Instructions for the task » Starting with the first line of the data below, copy each line up to and including the one containing "fmc@fmc.cat (90, 2480)". Pictures stay out.

Dataset extract »
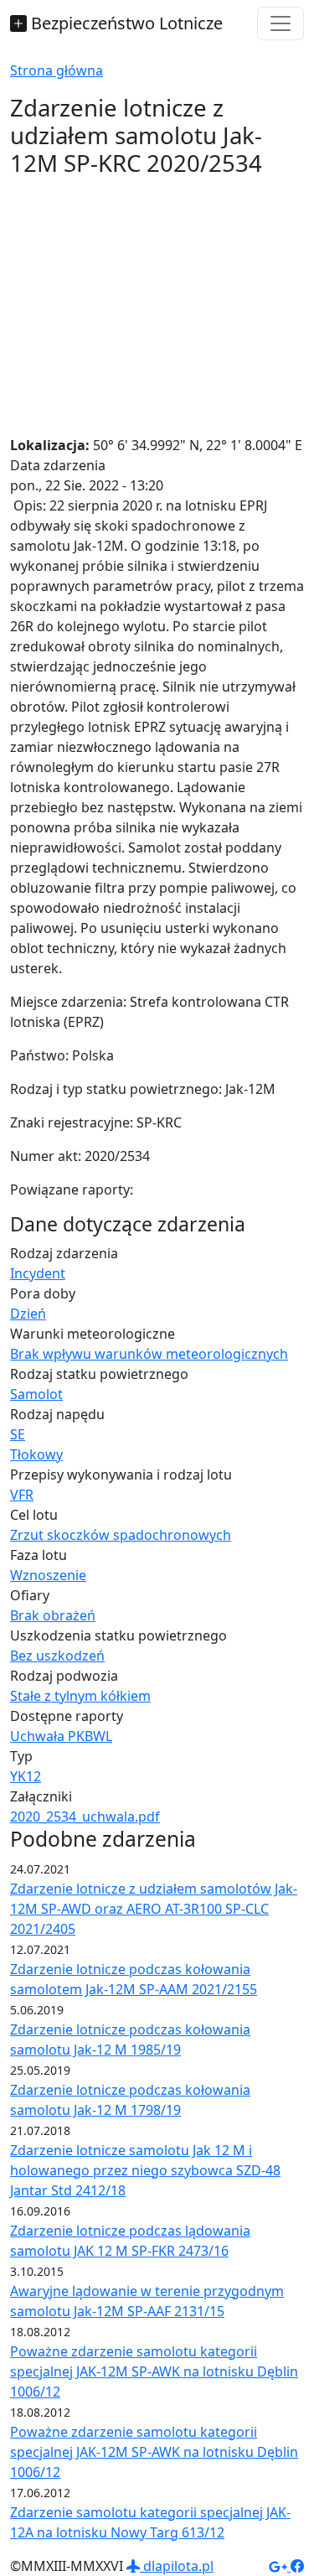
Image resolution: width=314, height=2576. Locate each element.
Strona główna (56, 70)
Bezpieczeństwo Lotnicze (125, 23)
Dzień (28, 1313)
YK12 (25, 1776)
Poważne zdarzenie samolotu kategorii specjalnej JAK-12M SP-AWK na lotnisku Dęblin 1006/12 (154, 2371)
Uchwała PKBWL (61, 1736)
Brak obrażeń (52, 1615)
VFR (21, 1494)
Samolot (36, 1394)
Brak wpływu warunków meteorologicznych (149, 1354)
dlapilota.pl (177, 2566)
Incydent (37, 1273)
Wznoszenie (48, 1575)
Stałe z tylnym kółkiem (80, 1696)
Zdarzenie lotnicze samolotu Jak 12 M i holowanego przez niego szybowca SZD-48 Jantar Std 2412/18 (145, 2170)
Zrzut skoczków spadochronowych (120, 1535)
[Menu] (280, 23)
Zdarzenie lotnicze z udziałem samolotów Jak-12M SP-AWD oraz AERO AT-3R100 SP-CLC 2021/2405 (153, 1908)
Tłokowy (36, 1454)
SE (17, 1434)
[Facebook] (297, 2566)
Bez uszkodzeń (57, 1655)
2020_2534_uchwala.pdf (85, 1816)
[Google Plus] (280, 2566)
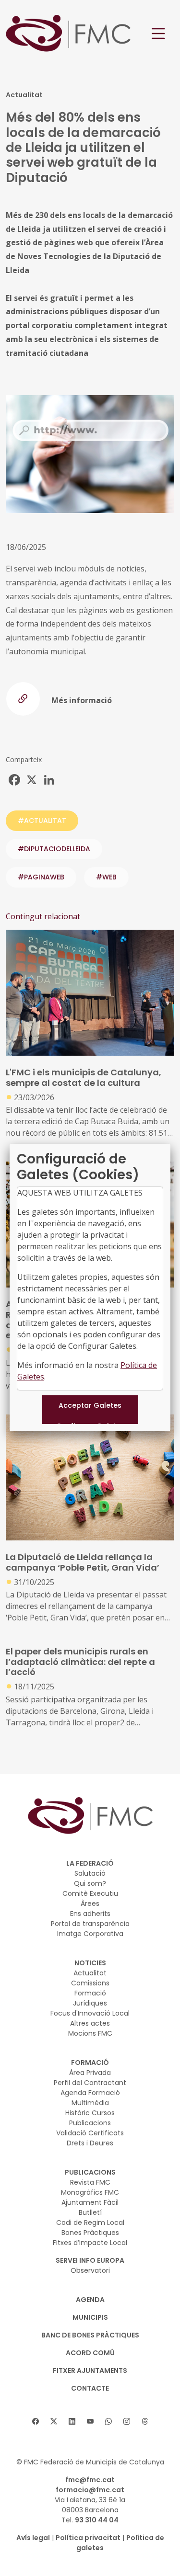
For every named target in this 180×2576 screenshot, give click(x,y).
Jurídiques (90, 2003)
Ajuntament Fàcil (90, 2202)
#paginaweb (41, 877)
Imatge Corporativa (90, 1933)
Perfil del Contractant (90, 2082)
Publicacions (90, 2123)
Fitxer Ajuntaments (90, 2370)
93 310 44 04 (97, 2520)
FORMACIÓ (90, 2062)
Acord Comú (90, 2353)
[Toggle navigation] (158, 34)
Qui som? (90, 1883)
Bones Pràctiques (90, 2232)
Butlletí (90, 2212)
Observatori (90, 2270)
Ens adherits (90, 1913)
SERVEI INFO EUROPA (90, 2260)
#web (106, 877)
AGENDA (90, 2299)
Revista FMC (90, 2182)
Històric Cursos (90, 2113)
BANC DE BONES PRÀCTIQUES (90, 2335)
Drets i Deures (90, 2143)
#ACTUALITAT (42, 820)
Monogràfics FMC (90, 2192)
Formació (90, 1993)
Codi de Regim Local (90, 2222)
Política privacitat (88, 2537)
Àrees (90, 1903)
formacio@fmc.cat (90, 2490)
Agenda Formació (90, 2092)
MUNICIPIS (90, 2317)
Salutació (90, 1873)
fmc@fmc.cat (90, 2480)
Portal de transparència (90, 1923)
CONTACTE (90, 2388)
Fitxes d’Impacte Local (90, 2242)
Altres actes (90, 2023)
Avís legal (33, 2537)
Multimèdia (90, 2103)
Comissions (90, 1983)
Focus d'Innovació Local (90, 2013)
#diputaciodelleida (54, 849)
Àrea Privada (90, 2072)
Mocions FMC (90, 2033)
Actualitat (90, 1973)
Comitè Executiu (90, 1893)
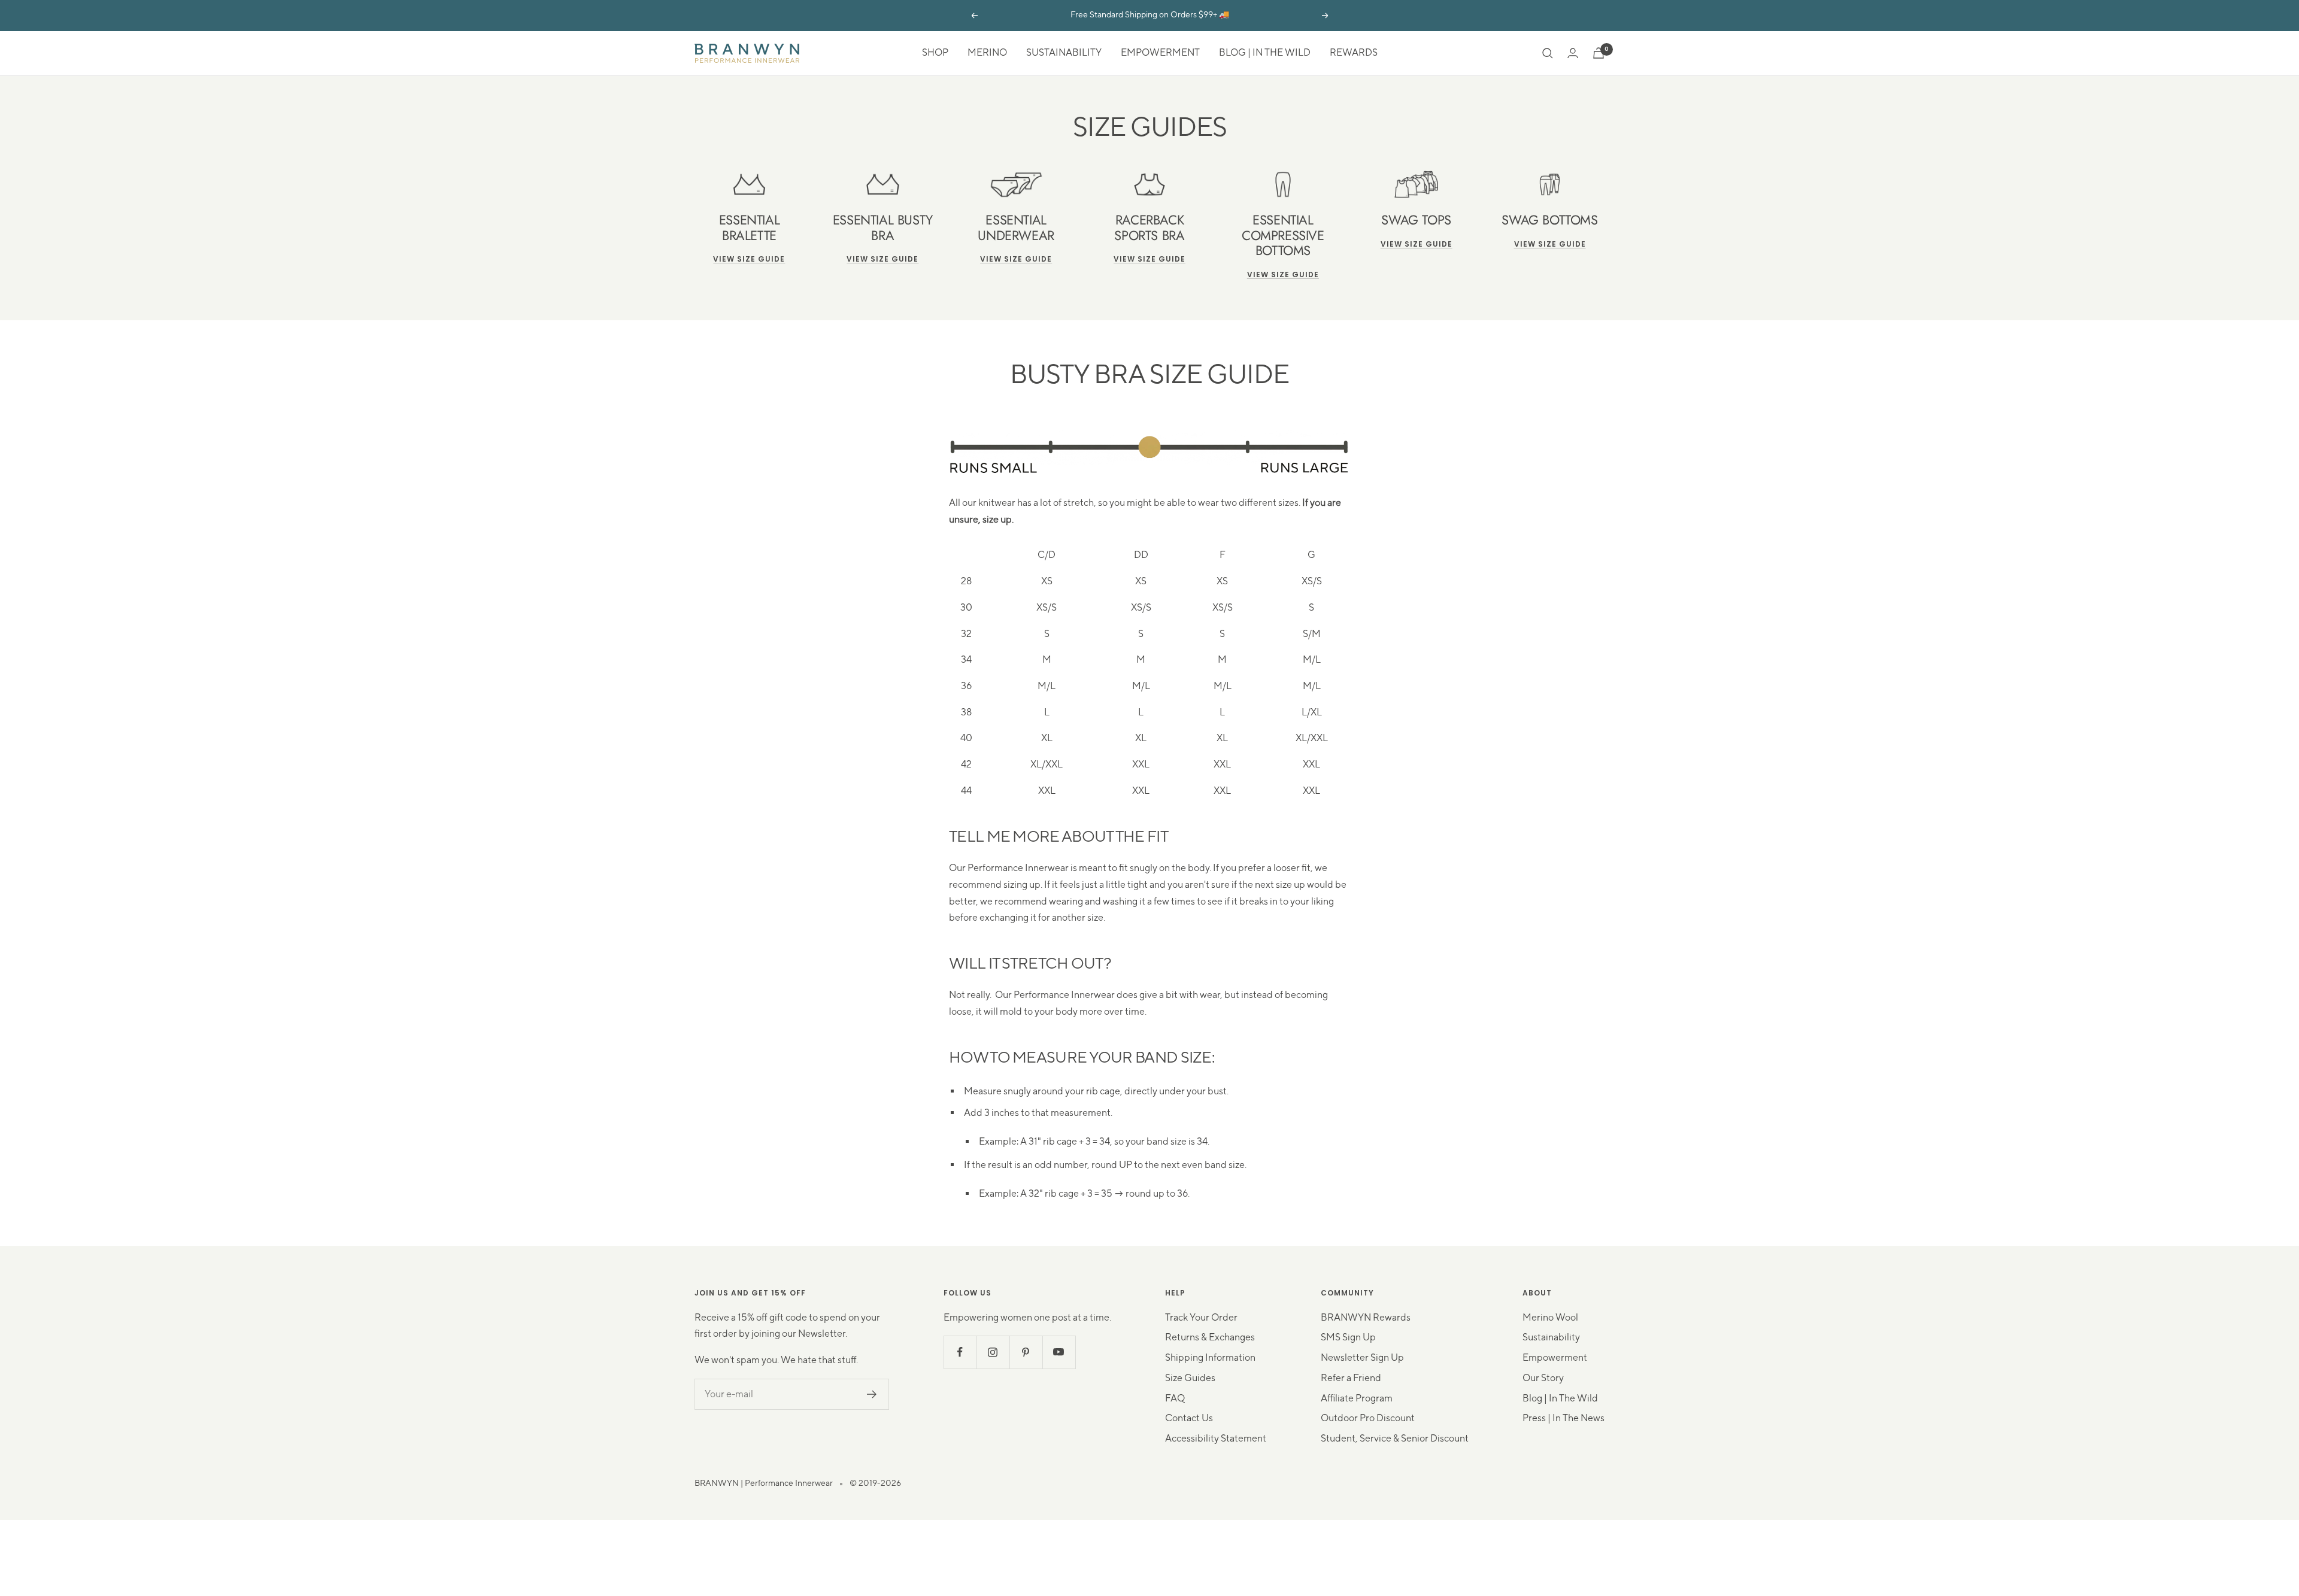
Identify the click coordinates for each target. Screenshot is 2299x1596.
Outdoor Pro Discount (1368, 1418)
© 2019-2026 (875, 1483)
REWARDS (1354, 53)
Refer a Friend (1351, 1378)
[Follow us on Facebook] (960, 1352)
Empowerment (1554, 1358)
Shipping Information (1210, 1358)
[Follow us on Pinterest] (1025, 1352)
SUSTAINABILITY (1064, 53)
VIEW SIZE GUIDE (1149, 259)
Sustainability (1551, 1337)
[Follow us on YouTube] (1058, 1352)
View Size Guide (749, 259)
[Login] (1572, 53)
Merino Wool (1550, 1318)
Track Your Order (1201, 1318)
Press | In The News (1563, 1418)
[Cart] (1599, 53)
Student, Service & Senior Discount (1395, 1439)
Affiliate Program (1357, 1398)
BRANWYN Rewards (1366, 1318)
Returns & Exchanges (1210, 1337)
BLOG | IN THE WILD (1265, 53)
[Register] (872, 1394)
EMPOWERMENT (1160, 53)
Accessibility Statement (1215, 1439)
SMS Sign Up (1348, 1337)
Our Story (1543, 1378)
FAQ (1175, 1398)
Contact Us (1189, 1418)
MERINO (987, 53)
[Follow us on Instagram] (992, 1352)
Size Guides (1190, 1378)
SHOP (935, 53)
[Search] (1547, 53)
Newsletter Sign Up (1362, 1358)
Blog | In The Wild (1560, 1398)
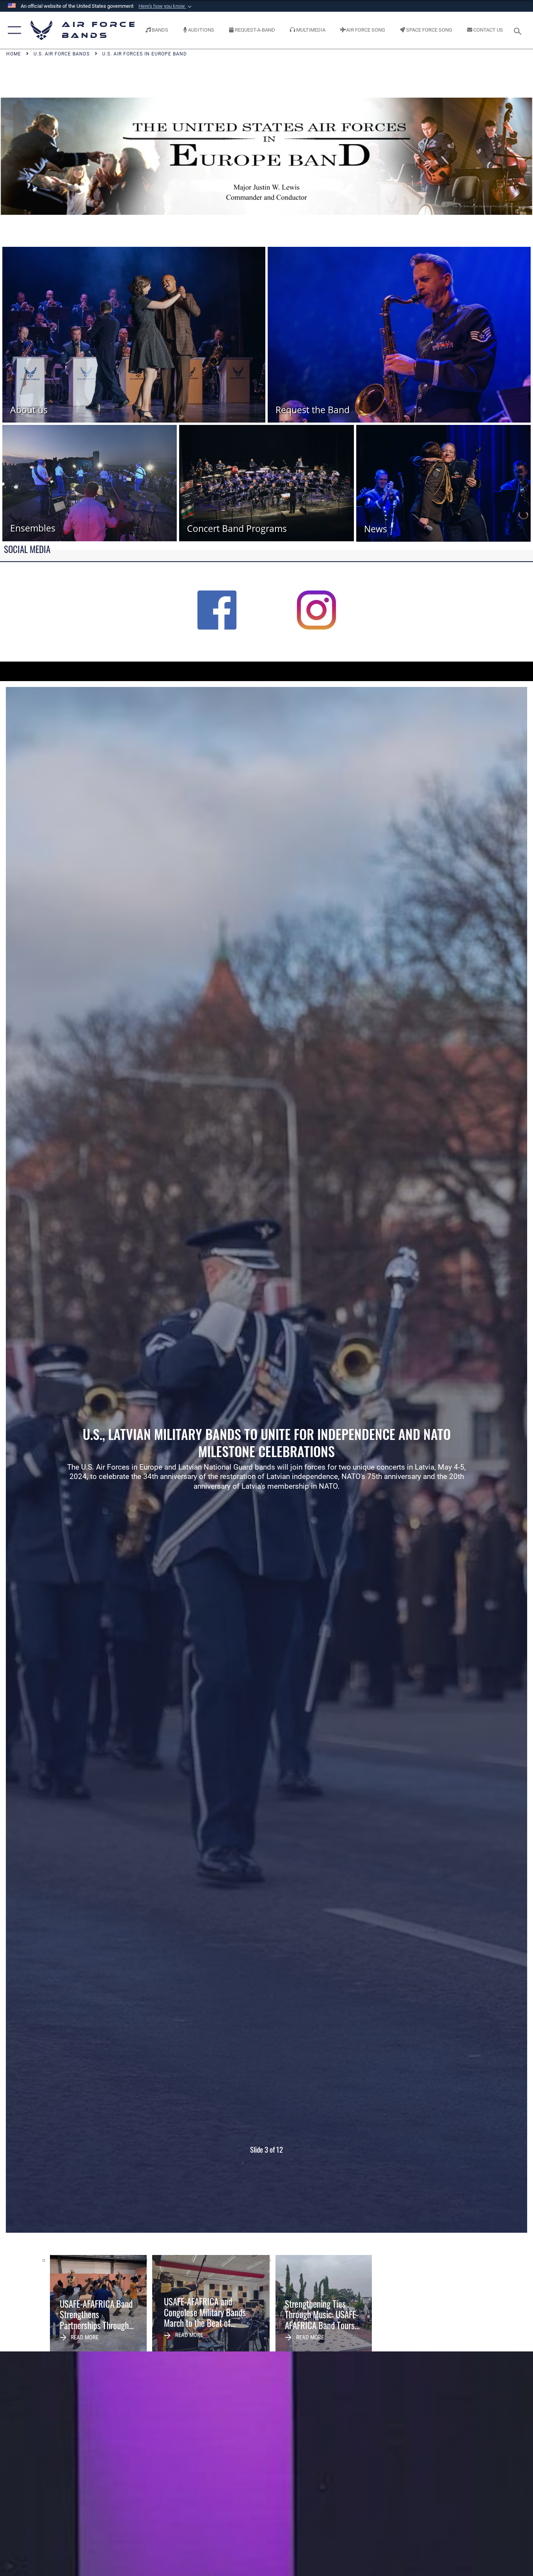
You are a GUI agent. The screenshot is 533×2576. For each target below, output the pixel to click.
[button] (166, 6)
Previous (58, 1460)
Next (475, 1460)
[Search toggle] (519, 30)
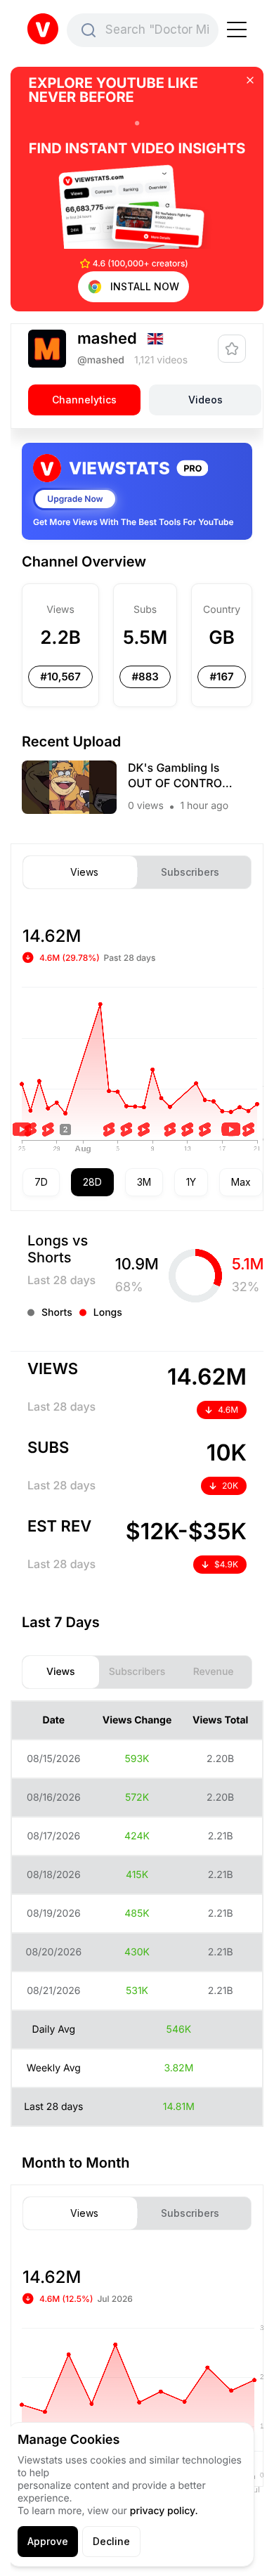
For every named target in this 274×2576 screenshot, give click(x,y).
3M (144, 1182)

Solution »
Image resolution: width=314, height=2576. Locate each element.
Strona główna (56, 70)
Bezpieczeństwo Lotnicze (125, 23)
Dzień (28, 1313)
YK12 (25, 1776)
Poważne zdarzenie samolotu kategorii specjalnej JAK-12M SP-AWK na lotnisku Dęblin 1006/12 (154, 2371)
Uchwała PKBWL (61, 1736)
Brak obrażeń (52, 1615)
VFR (21, 1494)
Samolot (36, 1394)
Brak wpływu warunków meteorologicznych (149, 1354)
dlapilota.pl (177, 2566)
Incydent (37, 1273)
Wznoszenie (48, 1575)
Stałe z tylnym kółkiem (80, 1696)
Zdarzenie lotnicze samolotu Jak 12 M i holowanego przez niego szybowca SZD-48 Jantar Std 2412/18 (145, 2170)
Zrzut skoczków spadochronowych (120, 1535)
[Menu] (280, 23)
Zdarzenie lotnicze z udziałem samolotów Jak-12M SP-AWD oraz AERO AT-3R100 SP-CLC 2021/2405 (153, 1908)
Tłokowy (36, 1454)
SE (17, 1434)
[Facebook] (297, 2566)
Bez uszkodzeń (57, 1655)
2020_2534_uchwala.pdf (85, 1816)
[Google Plus] (280, 2566)
For every named target in this 180×2576 screenshot, give click(x,y).
Jurídiques (90, 2003)
Ajuntament Fàcil (90, 2202)
#paginaweb (41, 877)
Imatge Corporativa (90, 1933)
Perfil del Contractant (90, 2082)
Publicacions (90, 2123)
Fitxer Ajuntaments (90, 2370)
93 310 44 04 (97, 2520)
FORMACIÓ (90, 2062)
Acord Comú (90, 2353)
[Toggle navigation] (158, 34)
Qui som? (90, 1883)
Bones Pràctiques (90, 2232)
Butlletí (90, 2212)
Observatori (90, 2270)
Ens adherits (90, 1913)
SERVEI INFO EUROPA (90, 2260)
#web (106, 877)
AGENDA (90, 2299)
Revista FMC (90, 2182)
Històric Cursos (90, 2113)
BANC DE BONES PRÀCTIQUES (90, 2335)
Drets i Deures (90, 2143)
#ACTUALITAT (42, 820)
Monogràfics FMC (90, 2192)
Formació (90, 1993)
Codi de Regim Local (90, 2222)
Política privacitat (88, 2537)
Àrees (90, 1903)
formacio@fmc.cat (90, 2490)
Agenda Formació (90, 2092)
MUNICIPIS (90, 2317)
Salutació (90, 1873)
fmc@fmc.cat (90, 2480)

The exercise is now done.